Un procès-verbal conservé à Berlin montre que la séance du Conseil de ce jour-là donne lieu à un sérieux clash entre le procureur général de la Principauté, Jean-Frédéric Brun, et le gouverneur, Philippe de Bruëys de Bézuc. Chacun d’eux représente, au milieu du 18e siècle, les intérêts du roi à Neuchâtel ; la quasi-superposition de leurs prérogatives mène alors inévitablement à une profonde mésentente entre eux.
Tout éclate lorsque Brun se plaint en Conseil que certains frais ne lui ont pas été payés, ce qui constitue à ses yeux une injustice que le gouverneur aurait sciemment laissé passer. Choqué qu’on puisse remettre son intégrité en cause, Bézuc finit par accuser Brun de mensonge – chose inimaginable pour l’époque !
Les procès-verbaux du Conseil d’Etat sont rédigés à la main dans de gros volumes reliés comptant souvent plus de 500 pages. Au 21 juin 1740, après le folio 244, des pages vierges trahissent l’embarras du chancelier qui aurait dû y relater la crise survenue ce jour-là dont on ne voulait peut-être pas se souvenir…
Le procès-verbal conservé à Berlin relate :
« Souffrir des injustices !, s’exclame Bézuc. L’on ne saurait se plaindre de moi ; assurément, je suis incapable d’en commettre !
– [Si, par le] refus qui m’a été fait du paiement de mes journées et vacations, comme je viens de le dire, lui répond Brun.
– Monsieur, Monsieur, est-il possible que vous m’accusiez d’avoir souffert des injustices sous mes yeux ?
– Oui Monsieur, c’est la pure vérité, cela s’est passé sous vos yeux.
– Cela n’est pas vrai, vous en avez menti ! »
Humilié par cette accusation de mensonge, Brun quitte le Conseil, en pleine ébullition.

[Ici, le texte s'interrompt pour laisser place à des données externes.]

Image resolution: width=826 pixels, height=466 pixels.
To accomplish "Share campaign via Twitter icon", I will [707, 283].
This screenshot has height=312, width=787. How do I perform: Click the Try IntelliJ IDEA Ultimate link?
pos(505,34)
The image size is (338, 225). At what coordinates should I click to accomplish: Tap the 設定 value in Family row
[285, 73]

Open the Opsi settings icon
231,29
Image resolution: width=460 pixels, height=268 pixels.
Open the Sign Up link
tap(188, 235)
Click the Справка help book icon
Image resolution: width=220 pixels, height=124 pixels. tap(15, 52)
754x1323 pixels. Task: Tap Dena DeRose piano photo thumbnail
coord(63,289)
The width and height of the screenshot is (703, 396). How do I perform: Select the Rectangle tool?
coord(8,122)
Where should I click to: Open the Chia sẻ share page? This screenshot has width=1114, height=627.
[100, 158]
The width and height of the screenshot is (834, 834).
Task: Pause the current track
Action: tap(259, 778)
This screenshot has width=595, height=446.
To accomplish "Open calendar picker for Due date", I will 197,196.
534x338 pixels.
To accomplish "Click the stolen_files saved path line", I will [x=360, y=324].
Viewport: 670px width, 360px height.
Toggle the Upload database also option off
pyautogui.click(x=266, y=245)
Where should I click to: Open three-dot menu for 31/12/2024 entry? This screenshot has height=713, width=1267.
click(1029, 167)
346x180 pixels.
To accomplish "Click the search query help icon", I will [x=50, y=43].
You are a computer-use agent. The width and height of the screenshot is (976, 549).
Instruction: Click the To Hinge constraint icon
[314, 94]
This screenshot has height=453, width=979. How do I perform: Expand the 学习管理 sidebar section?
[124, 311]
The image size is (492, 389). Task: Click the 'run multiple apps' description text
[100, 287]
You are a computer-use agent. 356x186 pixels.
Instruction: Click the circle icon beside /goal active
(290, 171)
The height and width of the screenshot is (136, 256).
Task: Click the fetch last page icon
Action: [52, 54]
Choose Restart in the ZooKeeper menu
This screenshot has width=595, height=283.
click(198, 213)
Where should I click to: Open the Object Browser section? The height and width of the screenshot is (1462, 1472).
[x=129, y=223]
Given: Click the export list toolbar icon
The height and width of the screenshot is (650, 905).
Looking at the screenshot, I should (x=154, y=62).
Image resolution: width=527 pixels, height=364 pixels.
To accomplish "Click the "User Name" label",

Les autres conseillers d’État, frappés par la gravité de ce à quoi ils viennent d’assister, rédigent alors pour le roi un procès-verbal détaillé des événements. Conservé aujourd’hui uniquement à Berlin, celui-ci devait être transcrit dans le Manuel du Conseil d’État, à la suite des décisions du jour… mais les pages prévues à cet effet sont très diplomatiquement restées vierges !
Dafflon, Alexandre, « Neuchâtel, ses gouverneurs et le refuge huguenot dans la première moitié du XVIIIe siècle », Bulletin de l’Association suisse pour l’histoire du Refuge huguenot, no 28 (2007-2008), pp. 6-22.
Oguey, Grégoire, « Un éclat désagréable et scandaleux. Quand les archives neuchâteloises de Berlin font réapparaître des déchirements au sommet de l’État en 1740 », xviii.ch, Bâle, 2012, pp. 39-54.
Oguey, Grégoire, Rodeschini, Christine (dir.), Gouverner à distance : Berlin-Neuchâtel, plaquette de l’exposition homonyme présentée aux Archives de l’État de Neuchâtel du 30 avril au 3 octobre 2013 (Inventaires et documents publiés par les Archives de l’État de Neuchâtel), Neuchâtel, 2013.